## Brief
Please copy the listing from the line with "The height and width of the screenshot is (819, 1456)." up to and including the line with "point(49,364)", leaving out the pictures.

## Material for this exercise
------------------------------------------------------------

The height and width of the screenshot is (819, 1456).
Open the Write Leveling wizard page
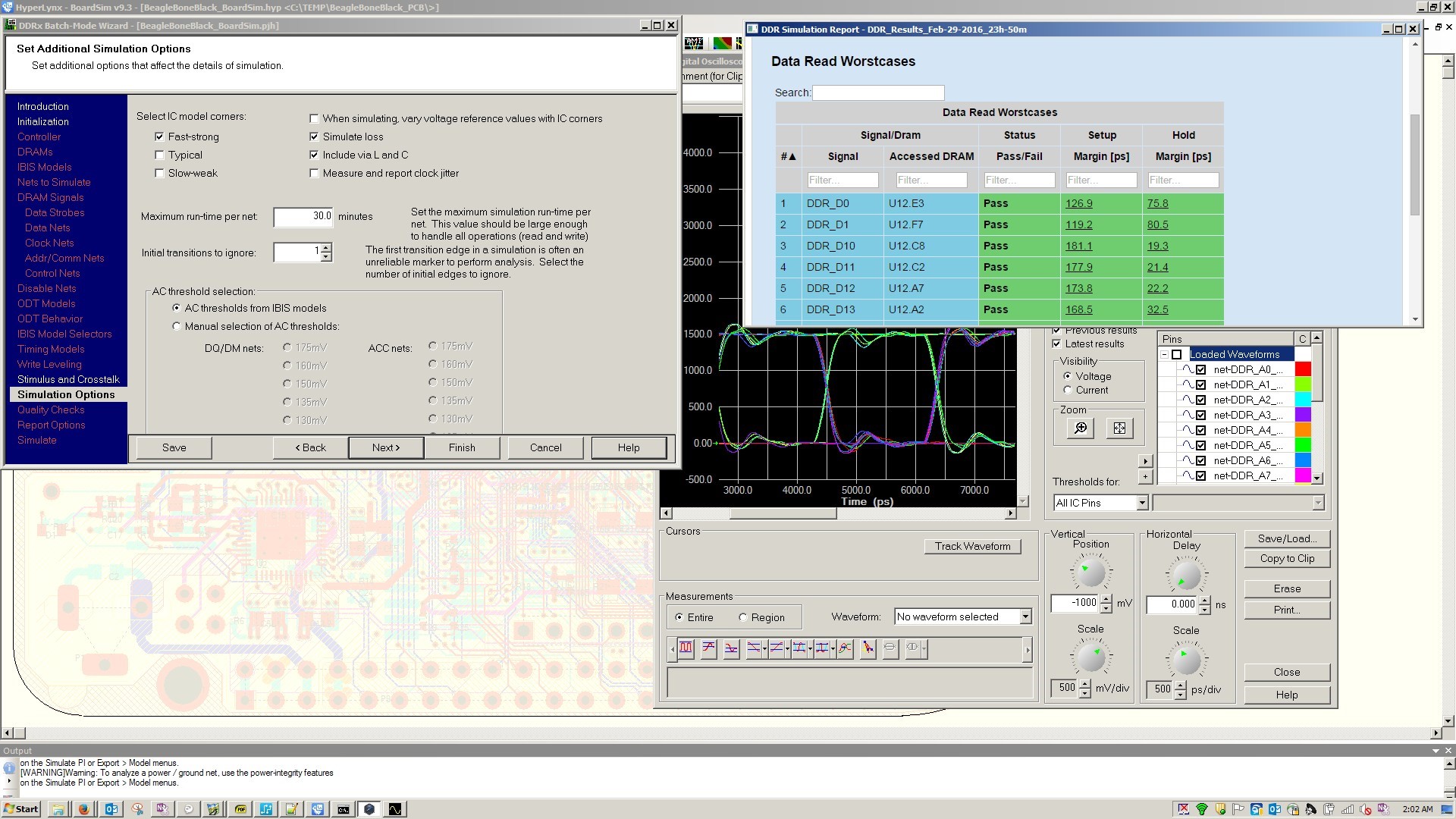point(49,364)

------------------------------------------------------------

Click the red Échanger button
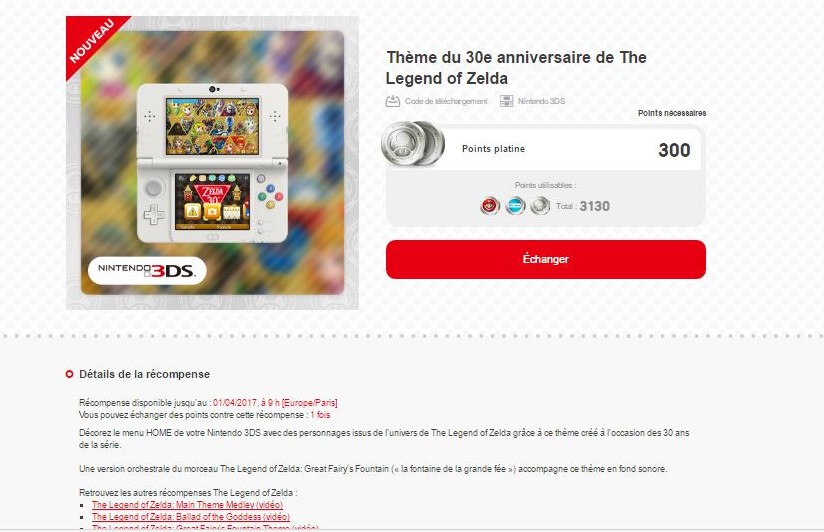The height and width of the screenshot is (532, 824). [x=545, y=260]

------------------------------------------------------------

## Answer for the task
The height and width of the screenshot is (819, 1456).
Open the Write Leveling wizard page
point(49,364)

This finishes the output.